Given he was so counter-cultural, if it mattered to him surely he would have done.
- Women were clearly excluded by Paul in his letters to the early church.
1 Corinthinans 14, 34-35 is the best known passage covering this.
- Tradition matters, women have never held these positions and why should we bow to modernity when we resist other secularist, relativist approaches.
After all, of the church had bent to every cultural change there would be church weddings for divorced people, gay marriage…
- Man has dominion over woman, and not the other way around.
This is clear from Adam and Eve, was the cultural norm of Old Testament society and is explicitly set out in Paul’s letters.
If you want to read some more about the arguments against, then Bibleprobe is probably the site for you. If you are of a liberal disposition, you might want to bolt your computer to a table so you don’t accidentally throw it across the room.
What are the arguments in favour of women clergy?
Well, let’s start by attempting some redress of the antis argument. The Catholic website www.womenpriests.org sets out seven good reasons, but let’s focus in on a few…
- there were indeed no female disciples in the twelve – but Jesus was counter-cultural in his treatment of women.
(see this excellent article at www.freeminds.org and this one at the Sophia Network which sets out these arguments far more clearly than I could have done alone).
Jewish men did not speak to women in public as Jesus did (Samaritan woman by the well in John 4). Jesus comforted the widow of Nain and had compassion on a prostitute.
Women did not take part in public prayer and were segregated within the Temple.

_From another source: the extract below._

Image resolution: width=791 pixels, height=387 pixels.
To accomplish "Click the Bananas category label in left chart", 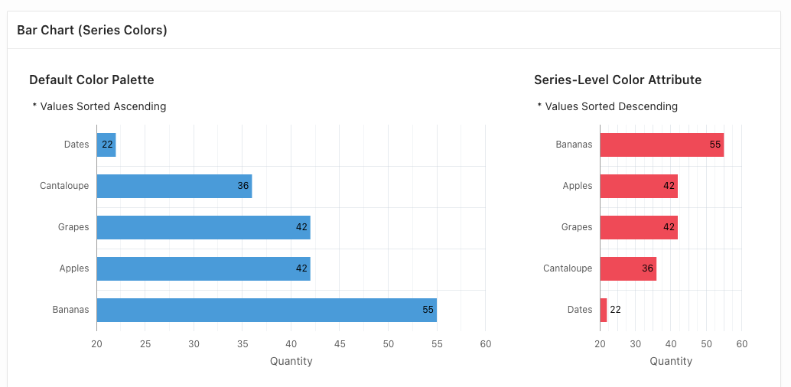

But Jesus preached to women and men alike.
And look at the roles of women in Jesus’s life.
Without the artificial conflation of Mary Magdalene with a prostitute mentioned in preceding verses, and without the ridiculous over-interpretation of a “kiss on the mouth” in the gnostic gospel of Philip, we can see the importance and privilege of her role – and she was one of the first to see the resurrected Jesus.
Martha and Mary hosted Jesus equally to their brother Lazarus and studied at his feet.
Joanna and Susanna seem to have funded Jesus’s mission (Luke 8), and Phoebe and Priscilla were early church leaders, and the Freemind article lists further examples of both Biblical and early church history examples of women in senior ministry.
By the way, while none of the named twelve were women, it would have been odd indeed if women had not been present at the Last Supper – it was an all- family meal of religious significance! Just because the medieval artists excluded them doesn’t mean that they weren’t there…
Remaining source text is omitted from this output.